Liam Neeson plays Nelson Coxman, a snowplough driver who loses his son to a suspected drug overdose. His life in ruins and with suicide seeming to be his only way out, Nels then discovers that his child’s death was by order of a man called Viking, a powerful drug cartel leader operating in Colorado. The bodies start to drop as Nels, now on a complete revenge stint, murders his way up the cartel’s pecking order, all the while Viking has to deal with the fury of a competing drug lord by the name of White Bull, who also ends up losing a son in the fallout.

Viking, played by the highly charismatic Tom Bateman, is one of the film’s highlights and is a pleasure to watch every time that he is on screen. According to Bateman, he had a great deal of fun depicting the bona fide psychopath:

I love this role. The whole point of the character is he looks like something, and it’s through his personality and what’s going on underneath him that actually where the story erupts from. This role has been one of the most fun I’ve played this year.

In an exclusive interview, Bateman explains the thinking that went into constructing Viking. Factoring the internal characteristics into how the character deals with both the mundane and intense events that occur:

He is a psychopath. Just when you think he’s going down one road, he flips it and goes down another. So, you may think “Oh he’s about to be violent” and then he might seductive and charming. “Oh he’s about to be funny” and then he shoots someone in the face and cuts off their head. I find there’s a hundred different ways I could play this character in each scene could be played in a hundred different ways. The lines could be completely subverted.

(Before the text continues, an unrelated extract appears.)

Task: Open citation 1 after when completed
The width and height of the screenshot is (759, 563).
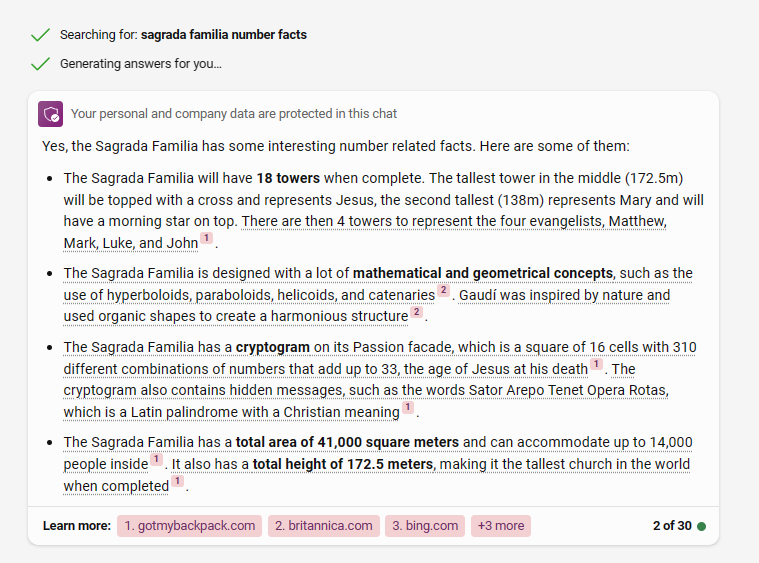Action: [x=178, y=481]
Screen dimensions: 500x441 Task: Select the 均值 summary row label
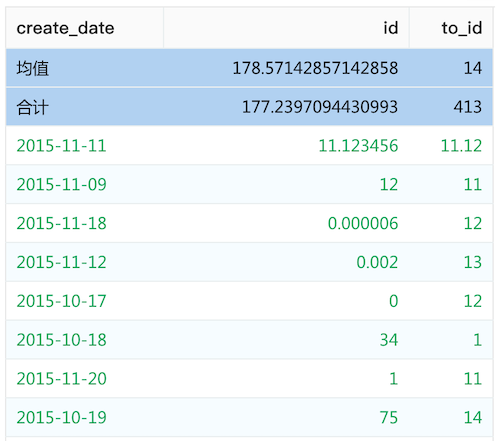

While also focusing on the greater motivation of the story:

You watch Liam going through the process of losing a son and then his wife leaving him, and the lengths he’s willing to go to satisfy that pain in him. He’s doing everything he’s doing because he’s hurting and he thinks the only way to do it is revenge. As soon as he starts killing my men, I want revenge on that. I accidently exercise that revenge on someone else. They then want revenge on me. It’s this huge big web that comes to a huge climax at the end, and leaves everyone really screwed.

Bateman goes on to describe his working relationship with director Hans Petter Moland and Liam Neeson. A collaborative endeavor that culminates in a film that is funny, dark, and dramatic all at the same time.